Management's Perspective on the Quarter

Commenting on the results, Chairman & Managing Director, Dr. Raghupati Singhania, stated that JK Tyre delivered a robust performance supported by momentum from the festive season, positive rural sentiments, and structural reforms like GST. He emphasized that the strong demand across both OEM and replacement channels reflected customers’ continued trust in the brand's quality and reliability. Looking ahead, Dr. Singhania expressed confidence in sustaining this growth trajectory into the fourth quarter and the next financial year, citing healthy demand, positive consumer sentiment, and the potential for lower interest rates to further boost the auto sector.

Strategic Developments: CIL Merger and International Strength

A significant milestone during the quarter was the successful completion of the merger of Cavendish Industries Limited (CIL) with JK Tyre, following the receipt of all statutory approvals. This merger formalizes a successful turnaround story, as JK Tyre has scaled up CIL's capacity utilization from approximately 30% at the time of its acquisition in 2016 to over 95% today.

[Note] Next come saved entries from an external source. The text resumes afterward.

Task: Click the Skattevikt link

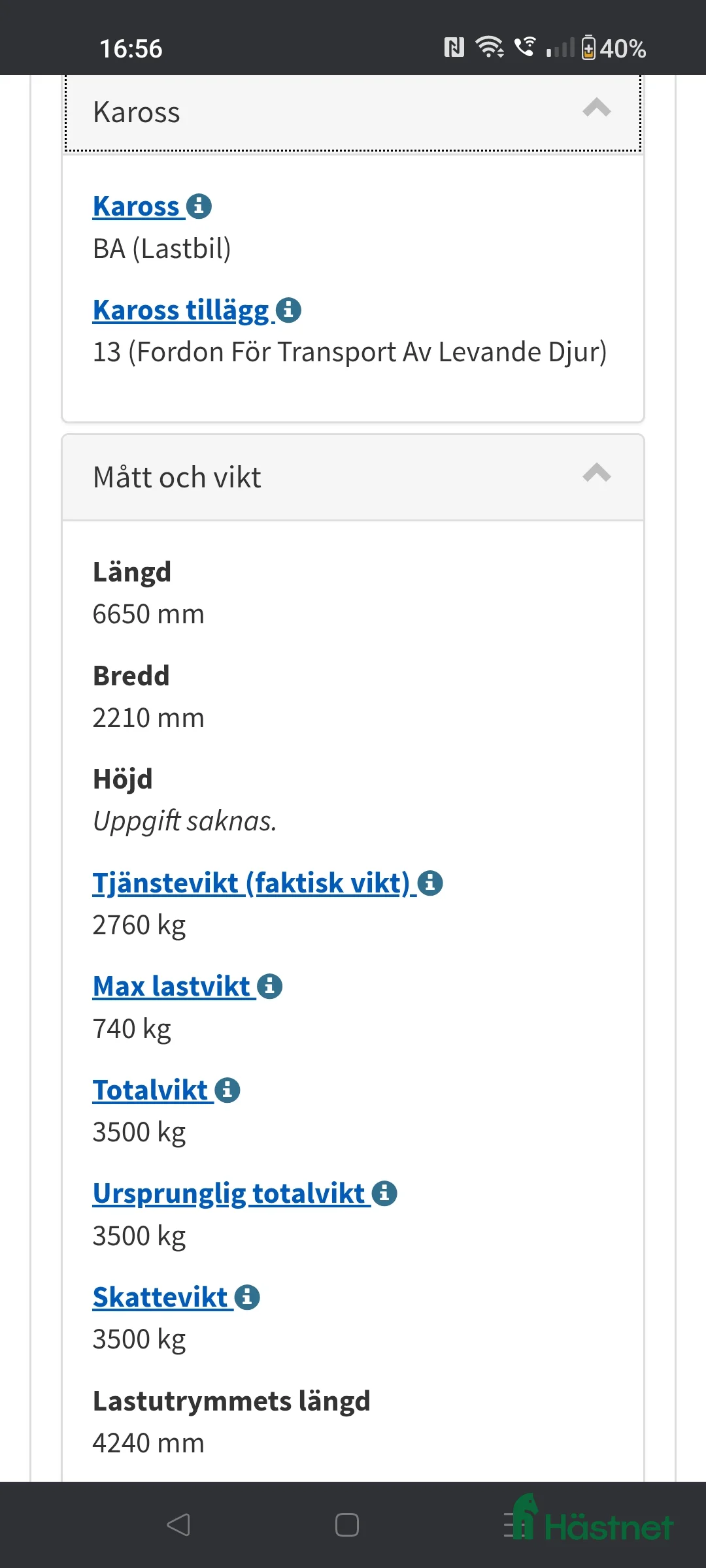Action: tap(160, 1297)
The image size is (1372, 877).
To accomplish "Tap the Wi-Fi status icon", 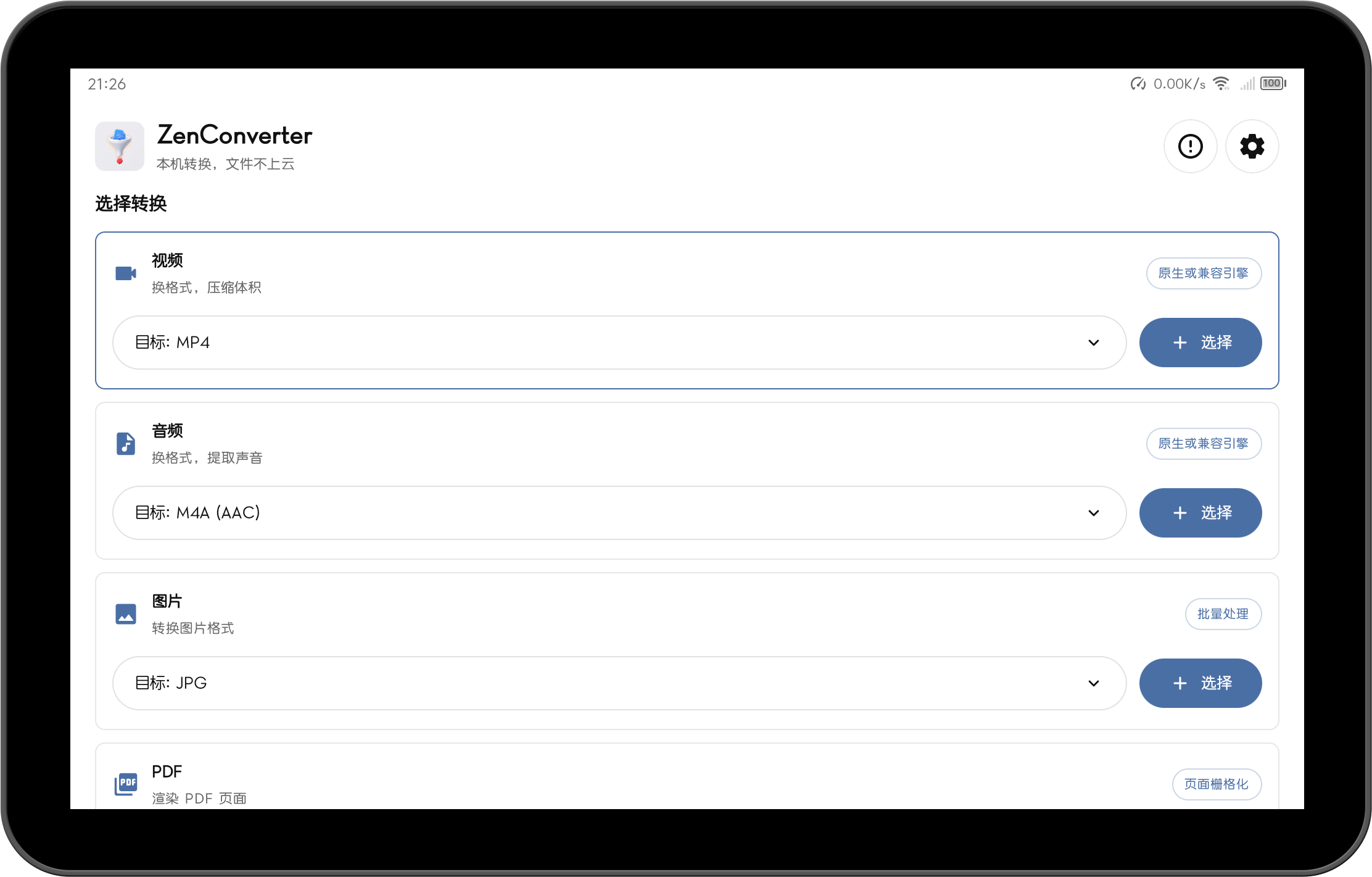I will point(1221,83).
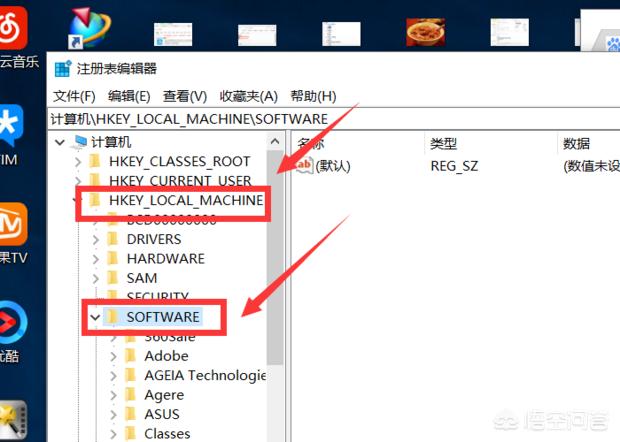Collapse the Computer root node

tap(62, 143)
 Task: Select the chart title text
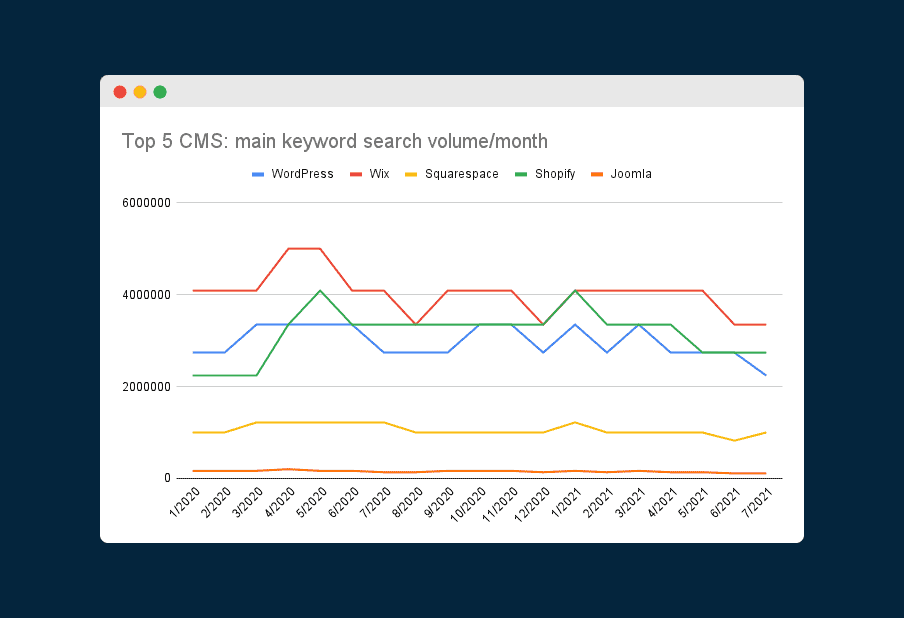(x=334, y=141)
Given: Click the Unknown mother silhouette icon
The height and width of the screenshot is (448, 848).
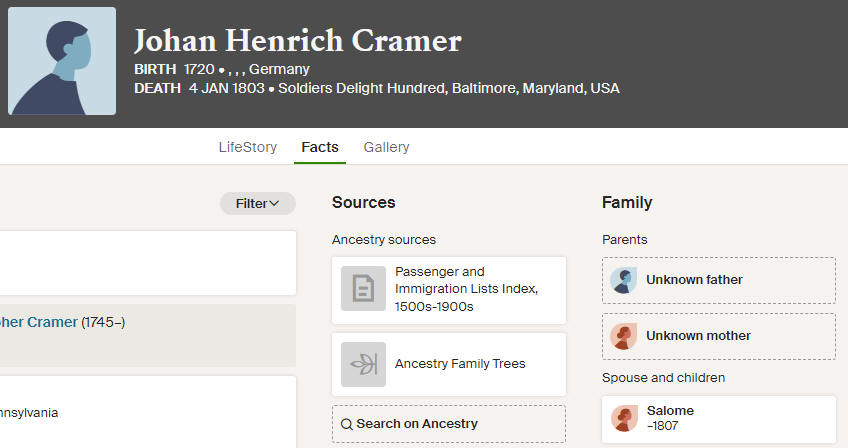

This achievement adds to the company's track record of successful acquisitions, including Vikrant Tyres and JK Tornel in Mexico.

Furthermore, the company's international subsidiary, JK Tornel (Mexico), also delivered a significant improvement in its financial performance, providing a strong boost to the consolidated results and reinforcing the company's global operational strength.

Industry Context and Future Outlook

JK Tyre's performance comes against the backdrop of a resilient Indian automotive industry, which has seen record sales in several segments. The company is well-positioned to capitalize on this momentum with its ongoing capacity expansion of INR 14 billion. New passenger car radial capacity is expected to be fully operational by mid-2026, ensuring the company can meet rising demand, particularly for premium tyres required by the growing SUV market.

With a strong order book, normalized dealer inventories, and favorable macroeconomic factors, JK Tyre is optimistic about its future performance. The company's focus on premium products, operational efficiency, and strategic expansions provides a solid foundation for continued growth.

Conclusion

JK Tyre & Industries' third-quarter results for FY26 showcase a company firing on all cylinders. The nearly four-fold increase in profitability, driven by strong revenue growth and margin expansion, highlights its strong market position and operational prowess. With strategic initiatives like the CIL merger completed and capacity expansions underway, the company is well-equipped to leverage the positive momentum in the automotive sector and deliver sustained value to its stakeholders.

Frequently Asked Questions

JK Tyre's net profit surged nearly four times to ₹207 crore from ₹52.6 crore year-on-year. Revenue grew 15% to ₹4,223 crore, and EBITDA margin expanded significantly to 13.5% from 8.5%.
The performance was driven by strong domestic demand with 16% growth, particularly a 27% rise in the OEM segment. Favorable raw material costs, product premiumisation, and operational efficiencies also significantly boosted profitability.
The merger, completed in Q3 FY26, marks a successful turnaround by JK Tyre. Since its acquisition in 2016, CIL's plant capacity utilization has been increased from around 30% to over 95%, strengthening JK Tyre's overall manufacturing capabilities.
The domestic business grew by 16%, driven by a 12% increase in the replacement segment and 27% in the OEM segment. The international subsidiary in Mexico, JK Tornel, also showed significant financial improvement, contributing positively to consolidated results.
The management is confident about sustaining the growth momentum into Q4 and FY27. This optimism is based on healthy demand across segments, positive consumer sentiment, and favorable macroeconomic conditions like lower interest rates.